_REQUIRED TASK:_
Render the rows below as a JSON list of strings, with one string per line and blank lines omitted. Leave the pictures out of the answer.

[Item position rows]
** Begin **

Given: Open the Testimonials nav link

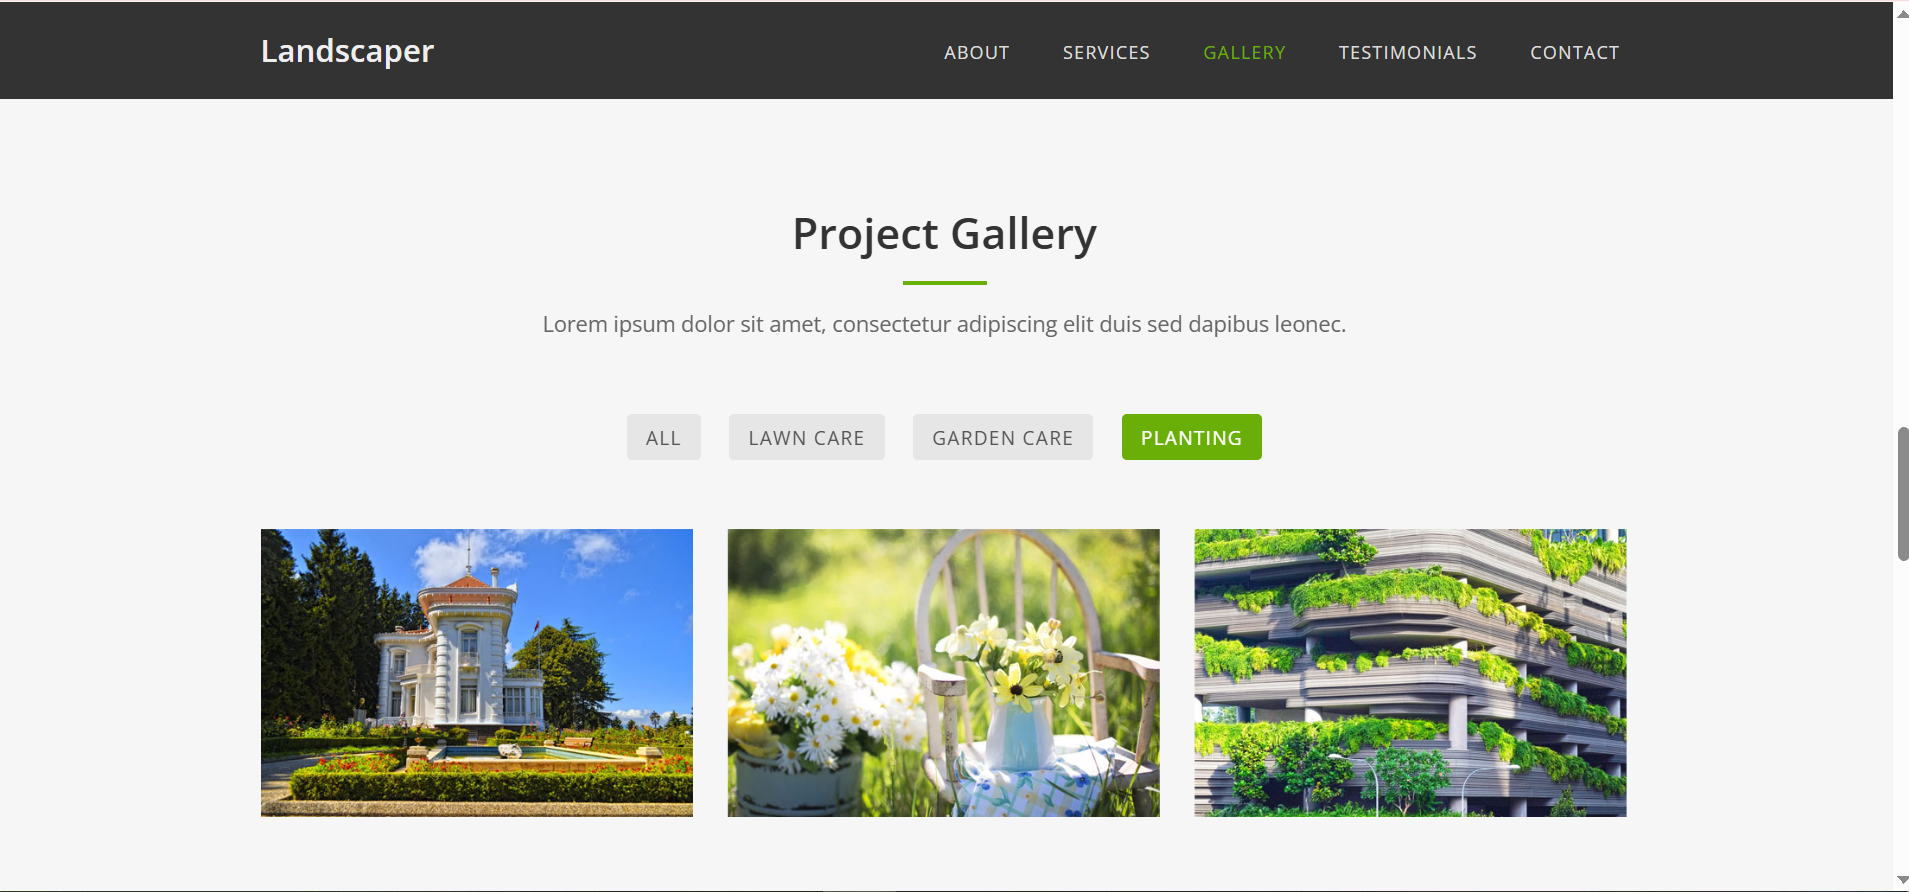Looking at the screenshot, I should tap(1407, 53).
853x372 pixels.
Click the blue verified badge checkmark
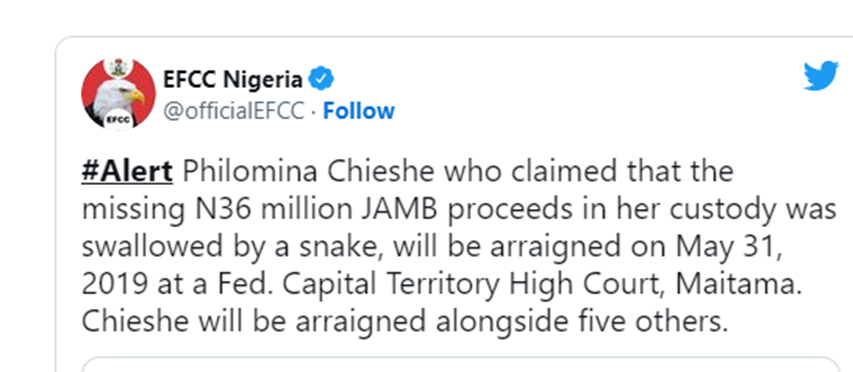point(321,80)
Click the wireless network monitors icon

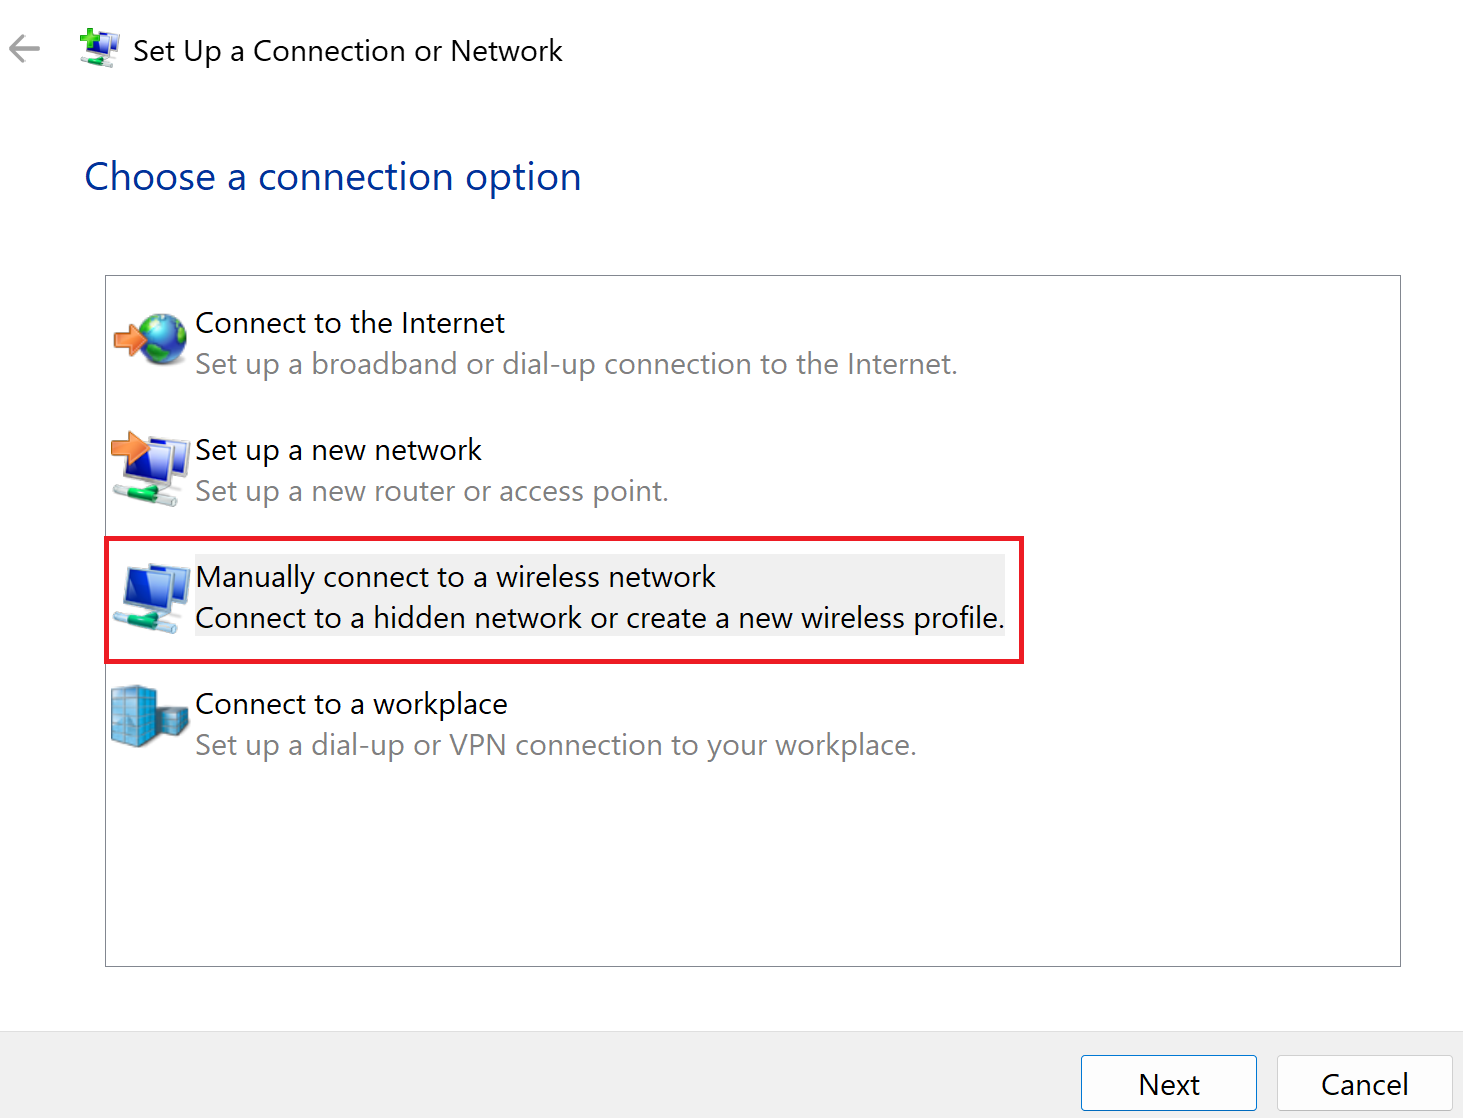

** End **

_WRITTEN RESPONSE:_
[
  "Given: Open the Testimonials nav link",
  "Looking at the screenshot, I should tap(1407, 53).",
  "853x372 pixels.",
  "Click the blue verified badge checkmark",
  "point(321,80)",
  "Click the wireless network monitors icon"
]